Step three. Work out why you spend
Is it a means to an end (food, drink, clothes) or an end in itself (retail therapy)?
Step four. Was it money well spent?
Once you’ve totted up your non-essential spending for a week or two, take a look at what you bought. Did the tulips cheer you up? Have you actually worn those thermal undies? Or has the money effectively gone in the bin, when it could still have been in your bank account?
Step five. Use the stuff you buy
Like all children, my daughter is always being distracted by the bright, shiny things she sees in the shops. But we have boxes of toys, books and games that have hardly ever been used.
Step six. Change your lifestyle
If you meet friends for a coffee or down the pub, could you have just as much fun visiting each other’s homes, but without the bill? Read 10 lifestyle changes that will make you richer for some top tips.

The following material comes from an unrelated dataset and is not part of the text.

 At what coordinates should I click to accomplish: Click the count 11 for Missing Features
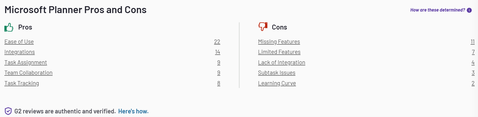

Step seven. De-clutter your life
There’s just too much to buy out there. Collecting stuff that doesn’t add anything to your life can quickly become a habit. Break it.
Step eight. Don’t be too tough on yourself
As every slimmer knows, if you diet too hard, too fast, it won’t last, and one evening your partner will find you weeping into an empty tub of Ben & Jerry’s Cheesecake Brownie flavour ice cream.
2011 is just three weeks old. You have another 49 weeks to take control of your spending.